**WORK INSTRUCTIONS**
Copy the records from the line with "Task: Click the refresh" to the line with "coord(91,49)", both lines included, leaving the pictures out of your answer.
★ ★ ★
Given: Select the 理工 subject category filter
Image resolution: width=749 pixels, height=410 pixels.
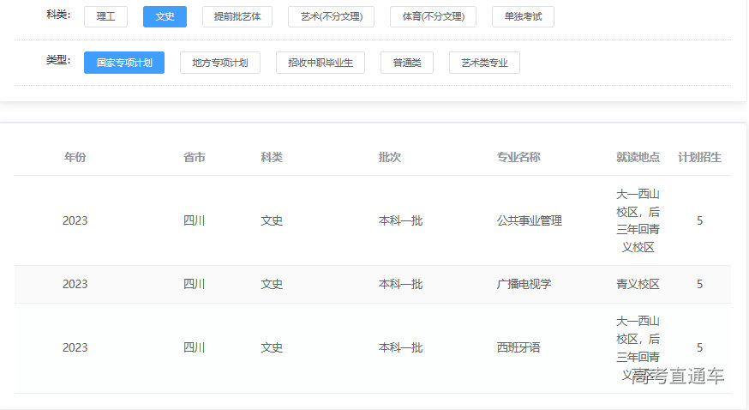Looking at the screenshot, I should (105, 16).
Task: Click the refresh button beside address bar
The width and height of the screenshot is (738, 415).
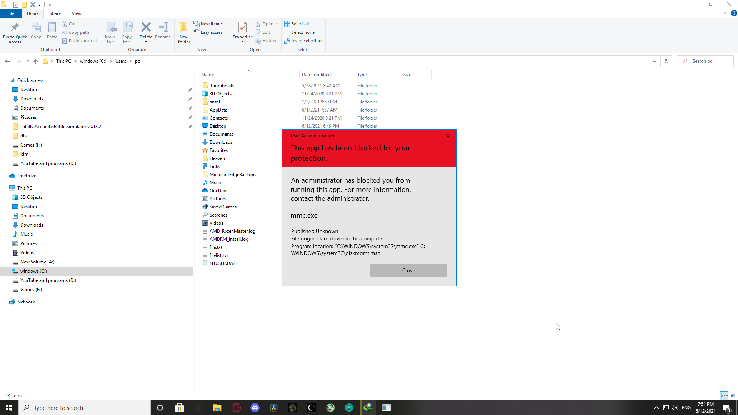Action: point(666,61)
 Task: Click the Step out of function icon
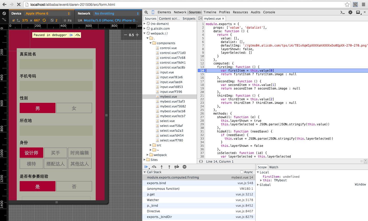[169, 167]
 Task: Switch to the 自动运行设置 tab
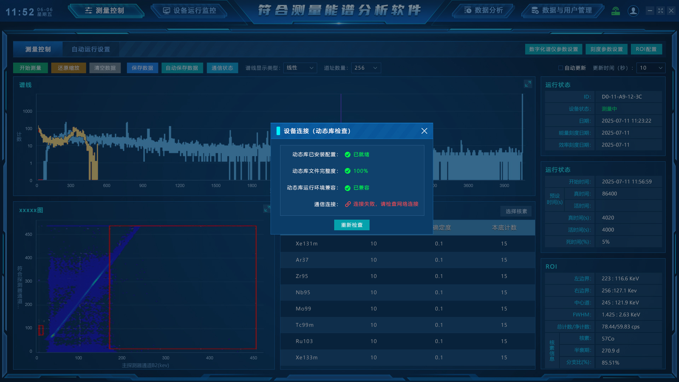coord(91,49)
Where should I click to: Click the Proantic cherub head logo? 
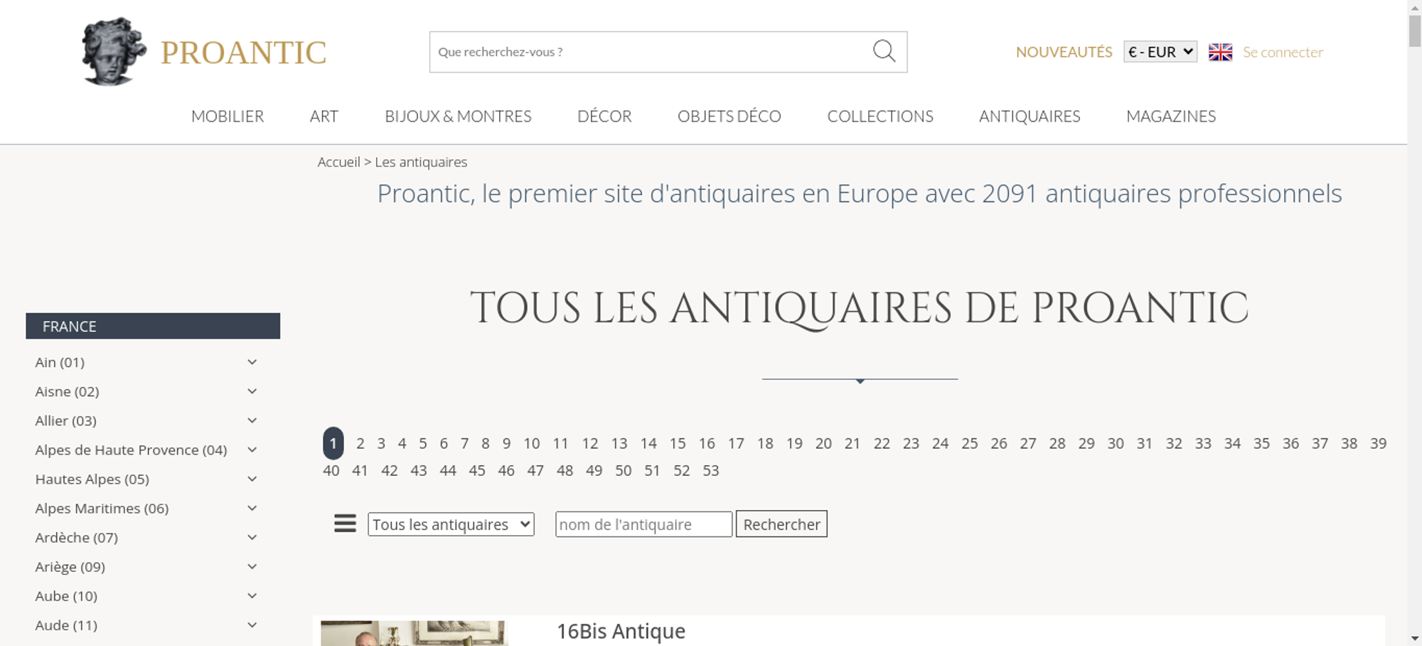(113, 51)
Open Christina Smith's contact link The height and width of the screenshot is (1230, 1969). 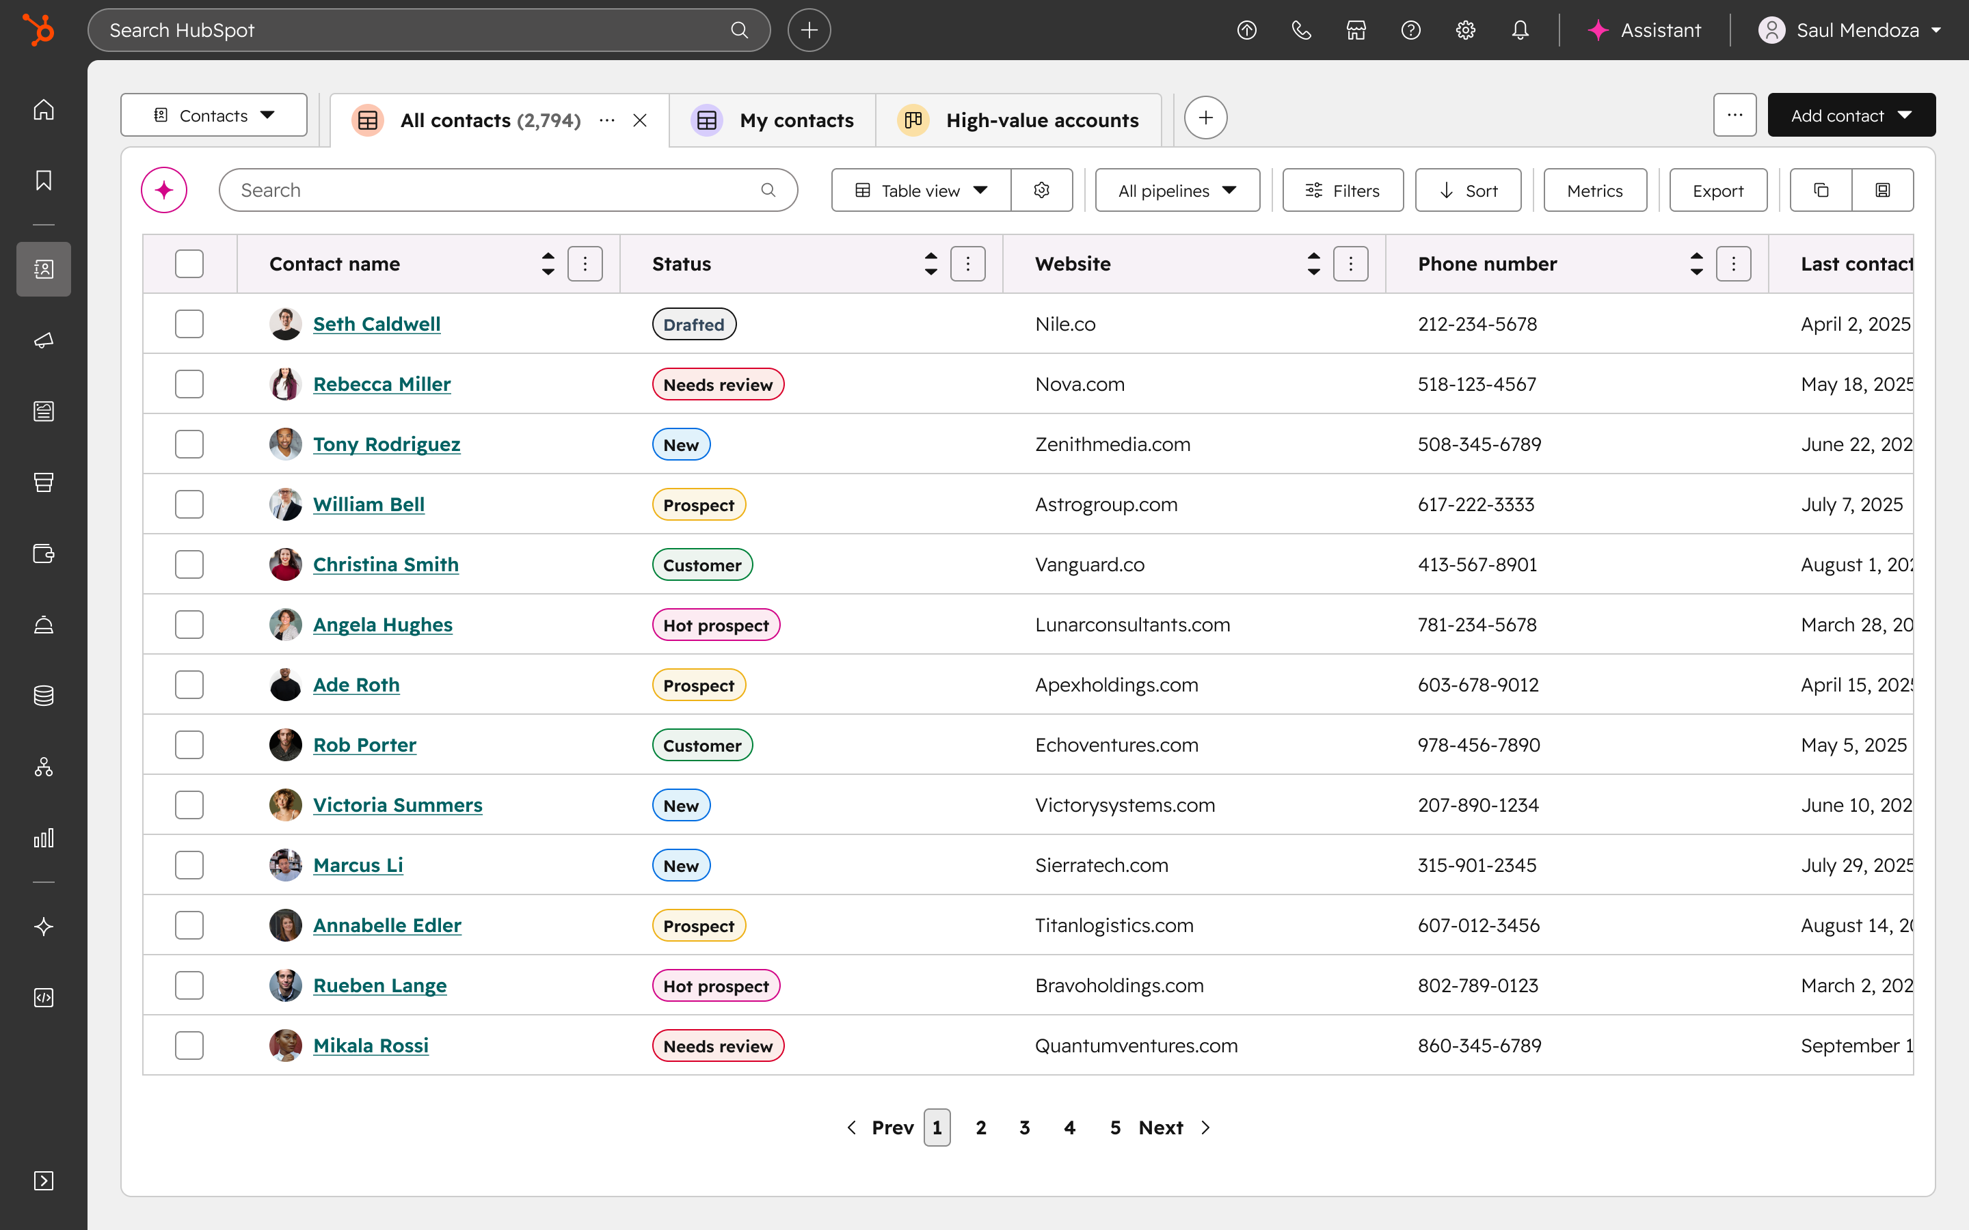coord(386,565)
★ ★ ★
**ANSWER FOR THE TASK**
Task: Click the refresh button beside address bar
The width and height of the screenshot is (738, 415).
Action: point(666,61)
 Task: Click the Step out of function icon
[169, 167]
 Task: Switch to the 自动运行设置 tab
coord(91,49)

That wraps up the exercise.